Tu objetivo:
Vuelve a escribir la parte del texto «El capitalismo funeral» que empieza con "El capitalismo funeral" y acaba con "tampoco está mal).", cambiando "cafeterías" por "bares".

Texto dado:
El capitalismo funeral
Imagino perfectamente a Jordi Socías, el señor de la foto, despertándose una mañana con la sorpresa de estar vivo. Estoy vivo, coño, estoy aquí. Podré seguir comiendo y bebiendo con la gente (o solo, que tampoco está mal), podré pasear por las ciudades y sentarme en la terraza de las cafeterías y disfrutar de los rostros y de los cuerpos de los transeúntes. Qué variedad de narices, de orejas, de posturas, de expresiones, de miradas. Estoy vivo. Viajaré, me asombraré de nuevo, dormiré en hoteles con bares secretos. Observaré cómo se mueven los políticos, los artistas, los inmigrantes, los fruteros, los adolescentes Hablaré por teléfono, pondré correos electrónicos, enviaré mensajes de móvil, conversaré con otros o conmigo mismo (que tampoco está mal).

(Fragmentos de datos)
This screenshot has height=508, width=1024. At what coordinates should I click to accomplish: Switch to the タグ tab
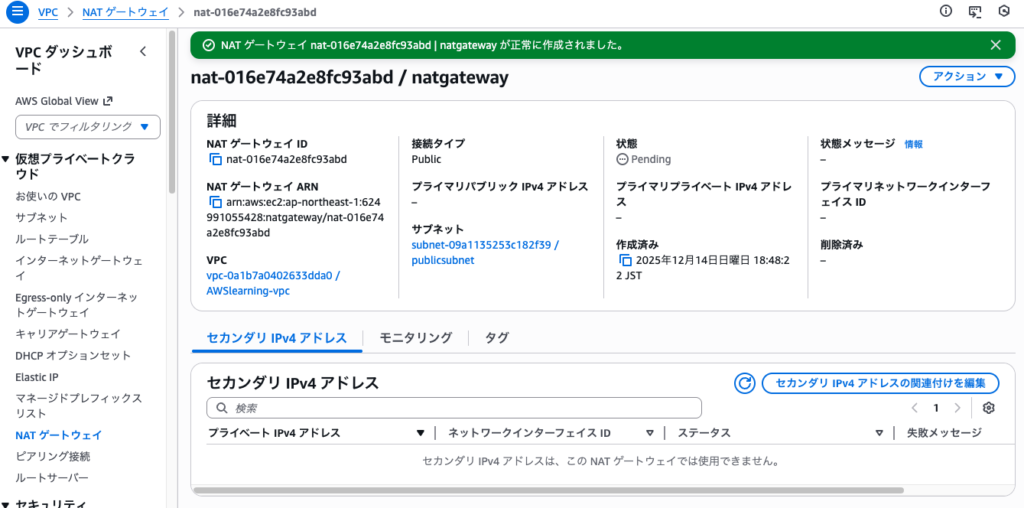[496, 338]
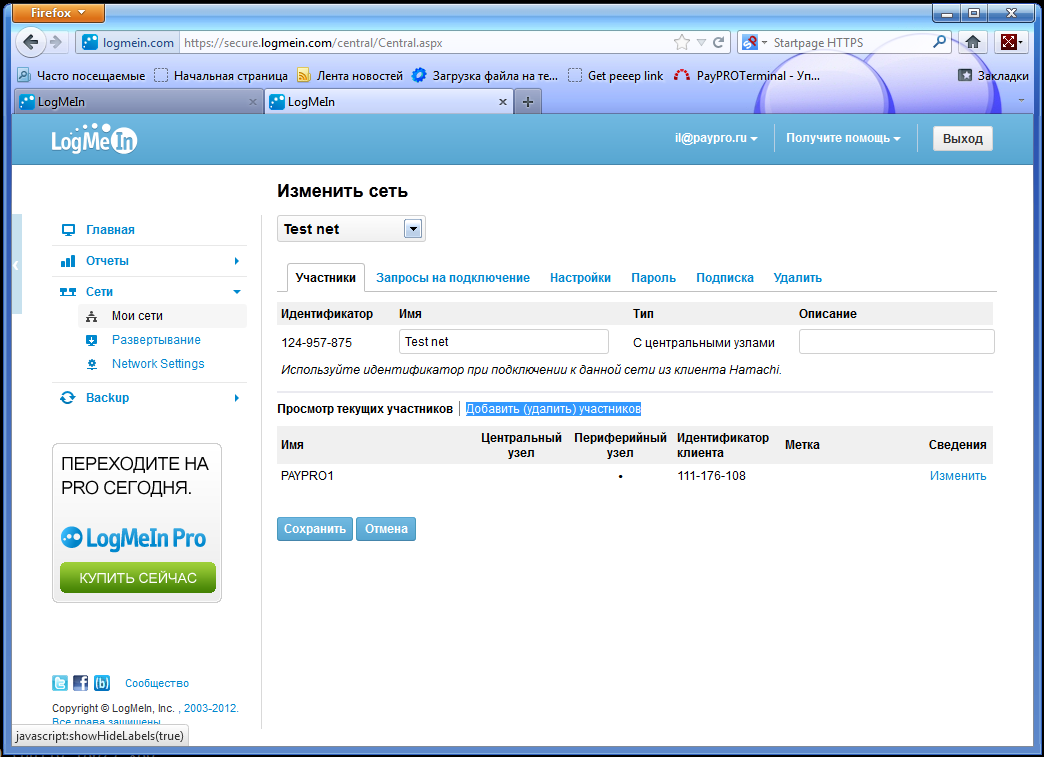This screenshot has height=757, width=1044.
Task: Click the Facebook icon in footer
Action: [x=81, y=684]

* * *

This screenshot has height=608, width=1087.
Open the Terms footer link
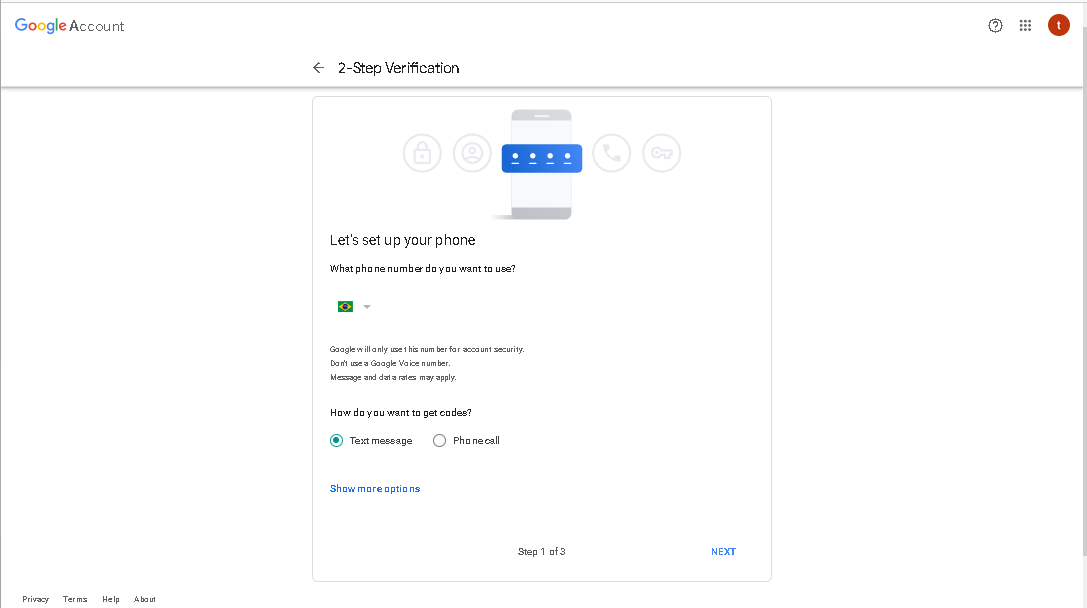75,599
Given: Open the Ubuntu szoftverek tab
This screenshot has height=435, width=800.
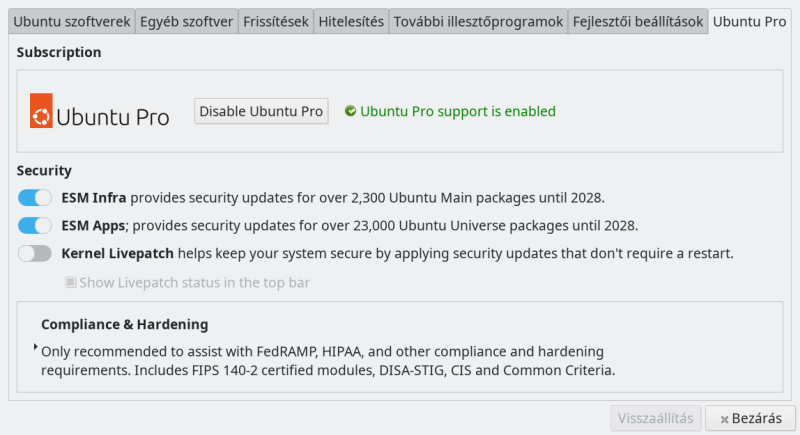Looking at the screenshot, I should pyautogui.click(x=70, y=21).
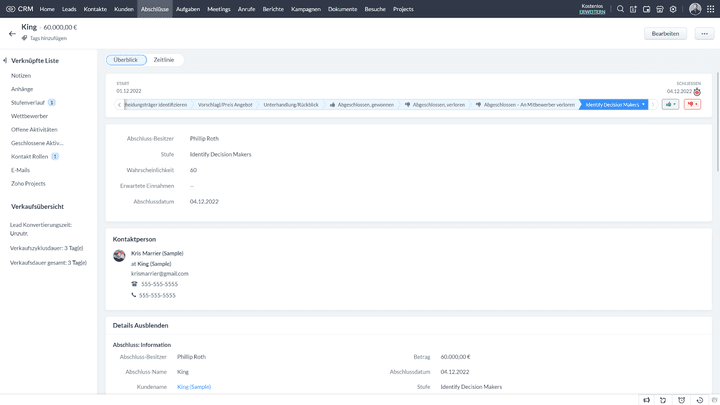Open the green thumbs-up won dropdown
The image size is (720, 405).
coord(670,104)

...

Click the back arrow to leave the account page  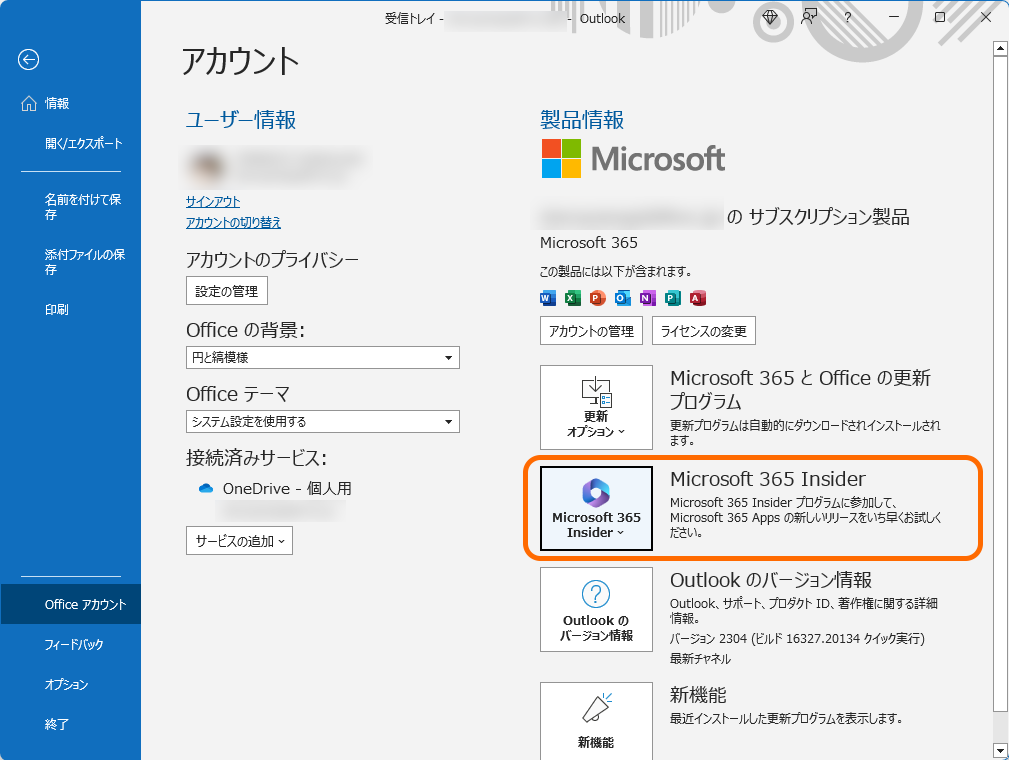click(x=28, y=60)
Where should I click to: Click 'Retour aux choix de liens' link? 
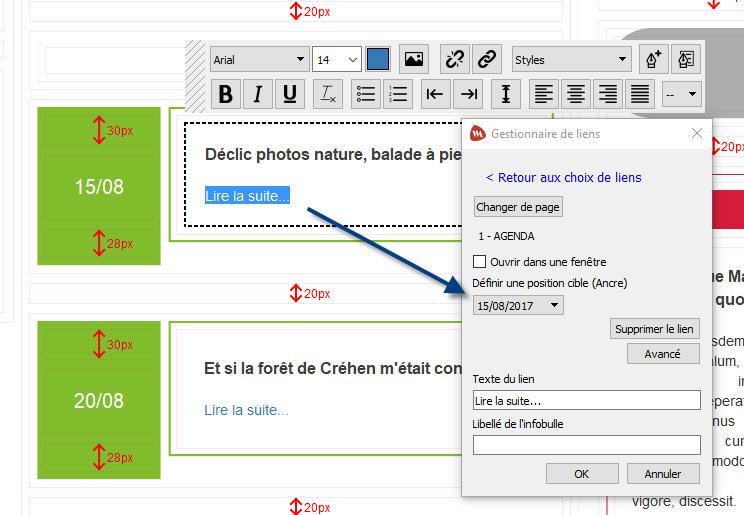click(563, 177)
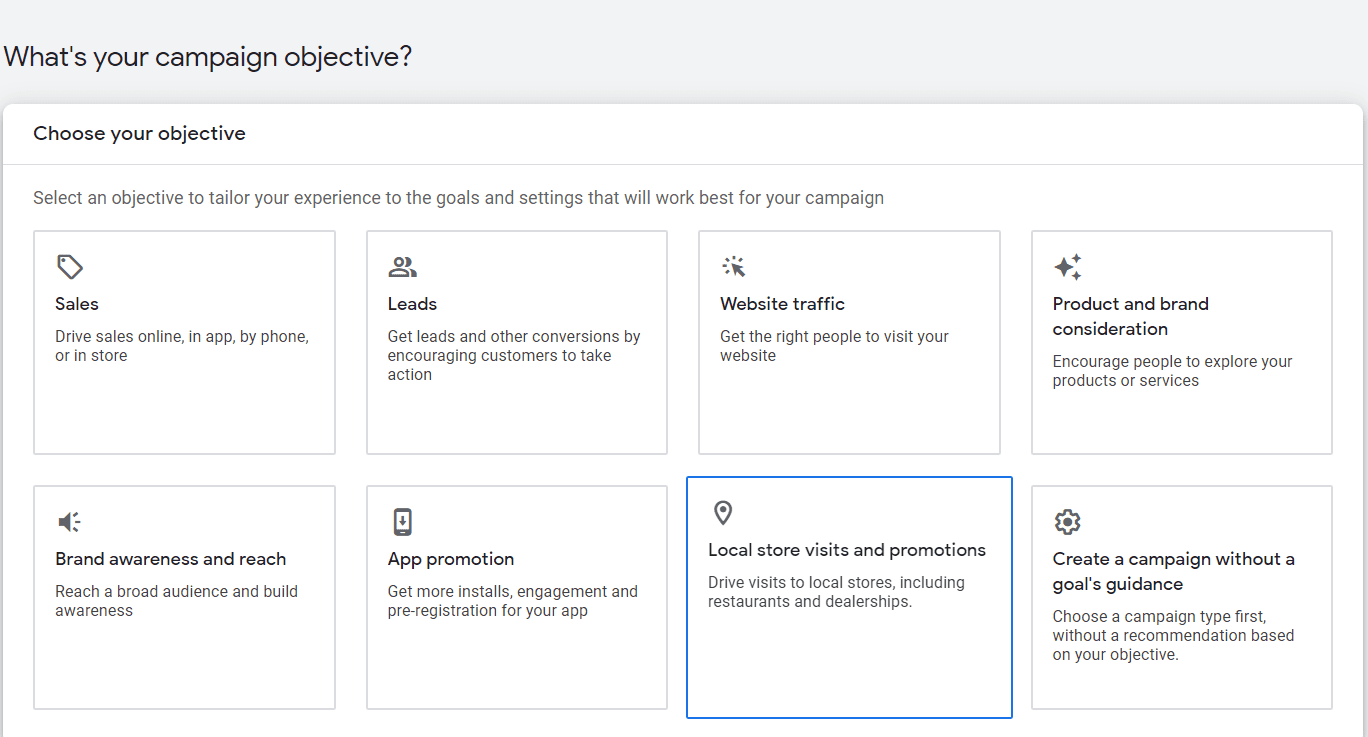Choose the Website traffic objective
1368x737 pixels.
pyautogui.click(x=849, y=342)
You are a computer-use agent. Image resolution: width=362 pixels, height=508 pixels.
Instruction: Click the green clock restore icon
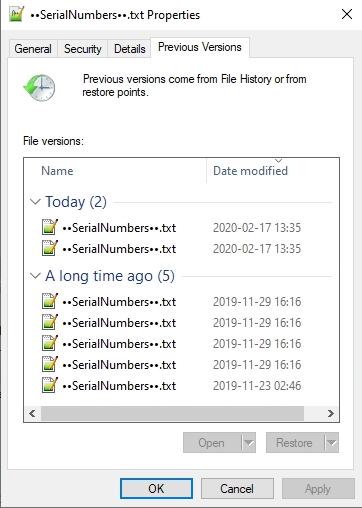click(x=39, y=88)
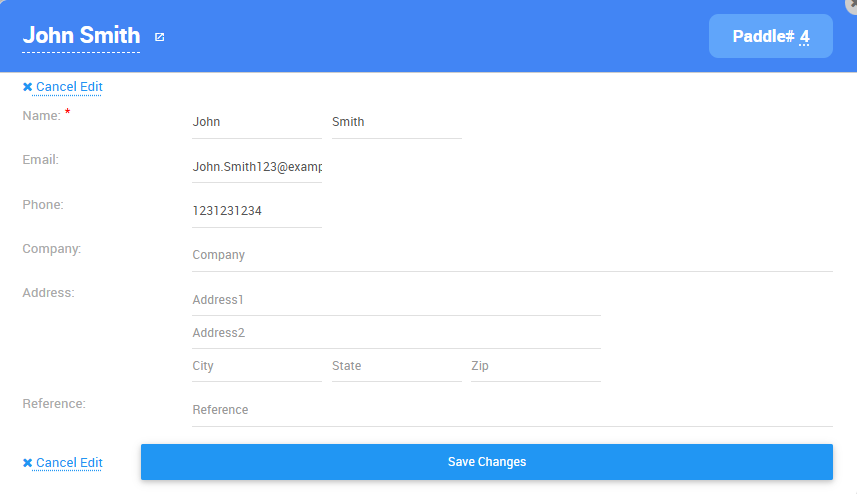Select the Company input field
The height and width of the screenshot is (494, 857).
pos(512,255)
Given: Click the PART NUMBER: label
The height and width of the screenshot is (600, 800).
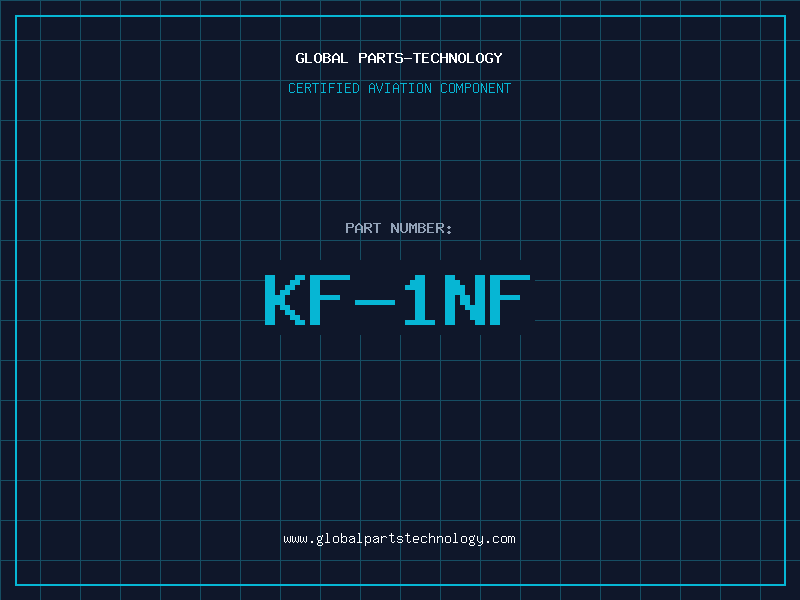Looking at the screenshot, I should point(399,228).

Solución:
El capitalismo funeral
Imagino perfectamente a Jordi Socías, el señor de la foto, despertándose una mañana con la sorpresa de estar vivo. Estoy vivo, coño, estoy aquí. Podré seguir comiendo y bebiendo con la gente (o solo, que tampoco está mal), podré pasear por las ciudades y sentarme en la terraza de las bares y disfrutar de los rostros y de los cuerpos de los transeúntes. Qué variedad de narices, de orejas, de posturas, de expresiones, de miradas. Estoy vivo. Viajaré, me asombraré de nuevo, dormiré en hoteles con bares secretos. Observaré cómo se mueven los políticos, los artistas, los inmigrantes, los fruteros, los adolescentes Hablaré por teléfono, pondré correos electrónicos, enviaré mensajes de móvil, conversaré con otros o conmigo mismo (que tampoco está mal).